De toekomst zou best eens prachtig kunnen worden
Omtrent de toekomst valt een zekere somberheid, ja zelfs angst te bespeuren. Hoewel de gedachte achter democratie toch is dat zo nu en dan de andere partij aan de macht komt, horen we na iedere verkiezing waar links verlies lijdt steevast dat de democratie in gevaar komt.
En dan zijn er nog de mensen met klimatofobie, zoals Chris Julien, ‘de denker van Extinction Rebellion’. Die zei laatst: ‘Ik sta hartstikke positief in het leven. Ik geniet van literatuur, luister naar mooie muziek. Ik heb mijn vrienden en mijn partner lief. Maar ik heb ook landschapspijn als ik door de fucking maisvelden fiets in Limburg en ik bedenk dat zo’n groot deel van ons land gebruikt wordt voor carnivorisme. Ik zwom in de Maas en daarna voelde ik de PFAS aan me kleven. Het is verschrikkelijk, je leeft in zo’n vergiftigde wereld. Hoop is een drug, het maakt passief. Ik zal het de mensen niet afpakken; maar ik denk dat het beter is om te accepteren dat de wereld best wel naar de klote is…’
Politieke onvrijheid
Moeten we inderdaad alle hoop voor de toekomst laten varen?
De lijn in de geschiedenis ontwarren uit de spinsels van het dagelijkse nieuws lukt alleen als we naar de langere termijn kijken. Ik denk dan aan een eeuw of twee. Vooruitblikken kunnen we niet. Achteromkijkend kunnen we onze huidige situatie vergelijken met die van vroeger. Tweehonderd jaar geleden was de wereld iets kouder, een stuk minder welvarend en bestonden democratie en rechtsstaat nog niet.

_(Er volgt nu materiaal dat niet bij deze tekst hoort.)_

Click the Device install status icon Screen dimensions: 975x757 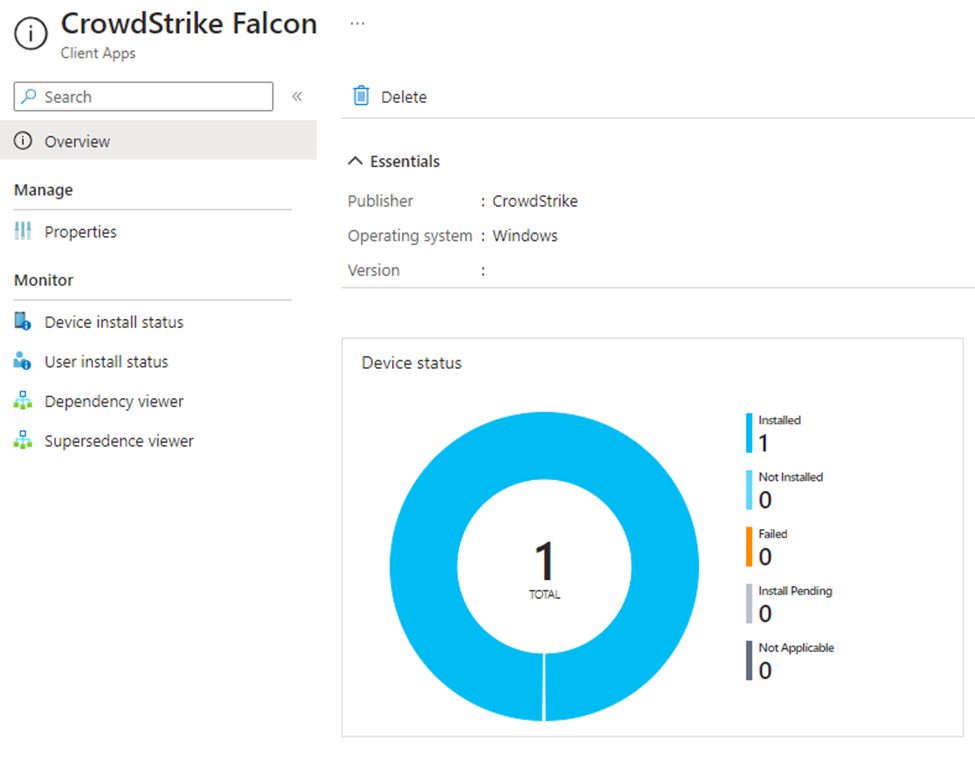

Op het Europese continent waren in 1824 de keizer van Oostenrijk, de koning van Pruisen en de tsaar aller Russen de baas. Die stelden – samen met de door hen gerestaureerde Franse monarchie – alles in het werk om de idealen van vrijheid, gelijkheid en broederschap de kop in te drukken en hun autoritaire macht in stand te houden. De heren waren er heilig van overtuigd dat God hen daartoe had aangesteld.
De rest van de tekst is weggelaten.